Para el titular del máximo tribunal, es "peligrosa" la falta de alternancia en la democracia.
—Si hay un fallo que no autorice la convocatoria al referendo, ¿corre riesgo la institucionalidad en Colombia?
—Estoy seguro de que no habrá un conflicto de poderes. Parte de la cultura política de mi país es el respeto a la Constitución y a las decisiones de la Corte. Tal es así que todos los actores políticos del país, el propio presidente de la república y los jefes de la oposición han manifestado que cualquiera sea la decisión, acatarán el fallo de la Justicia.

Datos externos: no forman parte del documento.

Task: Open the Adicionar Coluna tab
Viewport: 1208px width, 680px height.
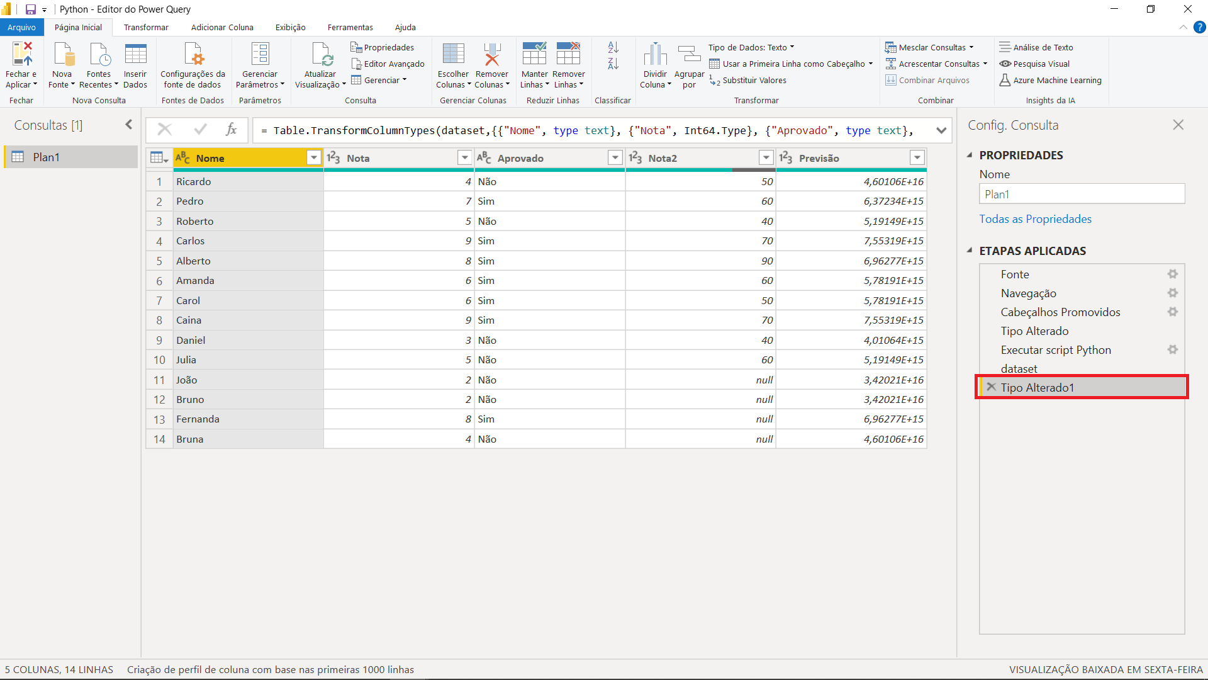Action: (x=222, y=27)
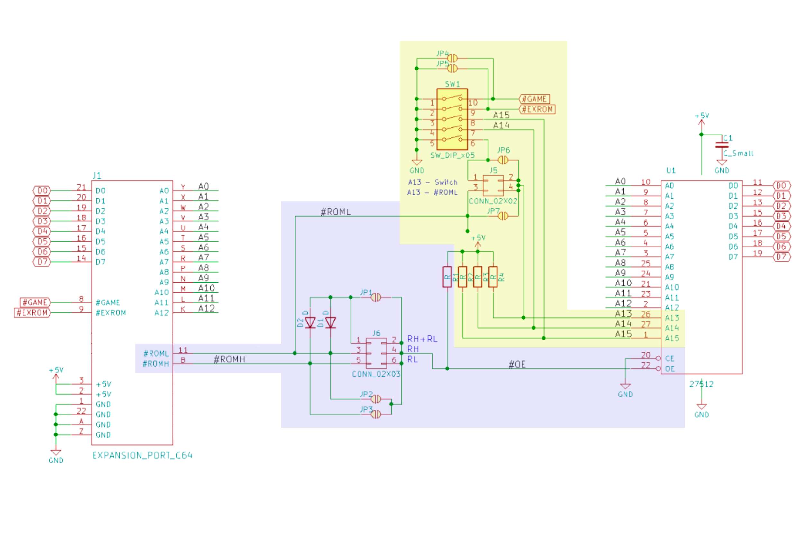
Task: Select the D2 diode symbol
Action: pyautogui.click(x=310, y=323)
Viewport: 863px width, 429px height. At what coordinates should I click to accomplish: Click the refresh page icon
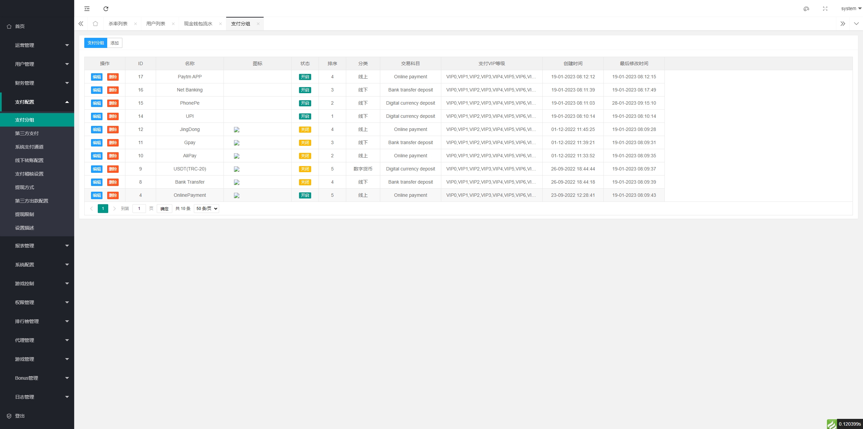pos(106,9)
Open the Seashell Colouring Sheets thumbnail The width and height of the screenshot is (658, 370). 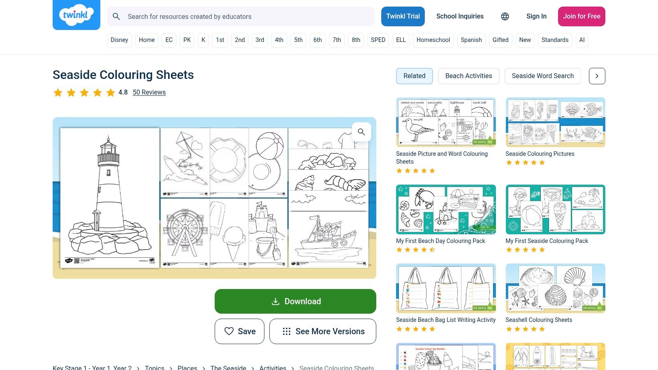coord(555,288)
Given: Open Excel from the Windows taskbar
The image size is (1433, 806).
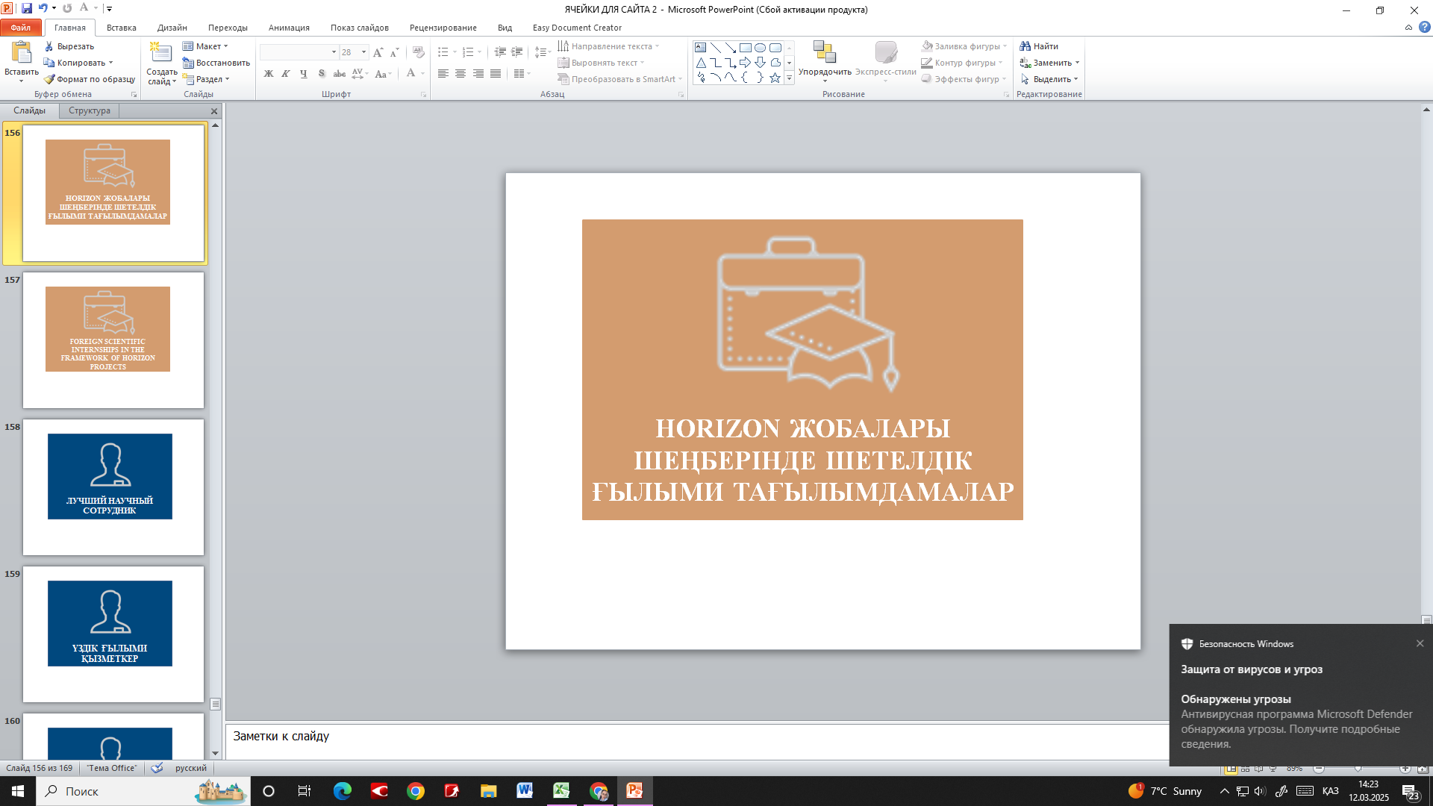Looking at the screenshot, I should 561,791.
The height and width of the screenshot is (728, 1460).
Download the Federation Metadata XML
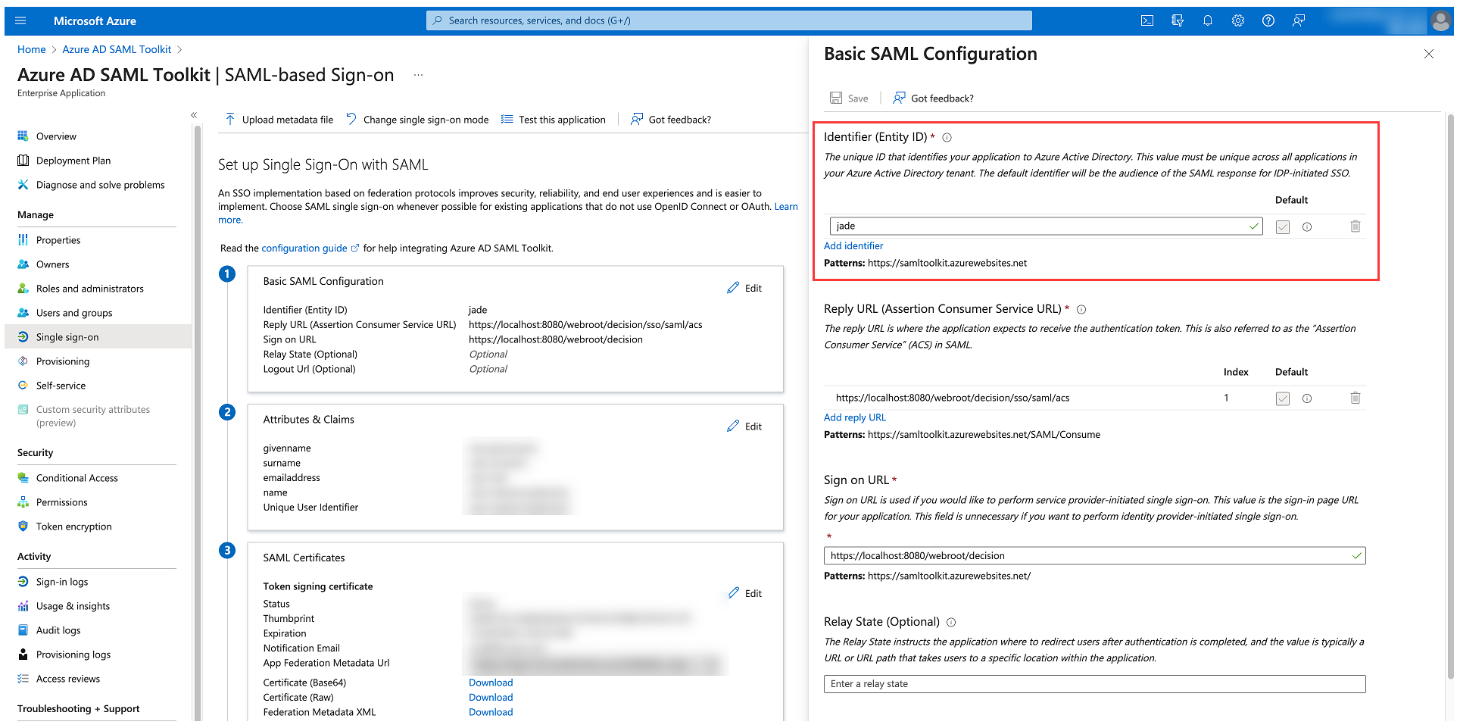point(490,711)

—¿Recibieron presiones del gobierno?
—Hemos trabajado con plena y absoluta libertad. No hemos recibido nunca amenazas de coacción.
—¿Cuándo emitirán el fallo que decide si Uribe puede buscar la re reelección?
—Los jueces de la Corte estamos conscientes de que no podemos dar al país ni un fallo prematuro ni un fallo tardío. Tratamos de madurar el estudio del asunto que tenemos a cargo para dictaminar responsable y oportunamente. Si el fallo sale la semana siguiente o la subsiguiente, todavía no lo hemos definido. La Corte prefiere tomarse su tiempo antes que precipitar una decisión tan importante.
—¿Qué implicancias tiene la opinión del magistrado Humberto Sierra, que ya adelantó que el referendo tiene vicios de derecho?
—Es una ponencia, es parte del trámite rutinario de nuestro trabajo. Su posición en este momento está siendo estudiada por los demás colegas. Sierra hizo un documento muy juicioso, bien elaborado, jurídicamente argumentado y la Corte está en posibilidad de acoger su visión o apartarse de ella.
—¿Cuál debe ser el rol de la justicia en un conflicto eminentemente político como éste?
—Así como el siglo XIX fue el siglo de los legisladores, el siglo XX fue el siglo del Poder Ejecutivo, el XXI está llamado a ser testigo de un papel más importante de los jueces en la protección de los derechos fundamentales de los ciudadanos. A mí me parece que es bienvenido que los jueces sean árbitros del poder político.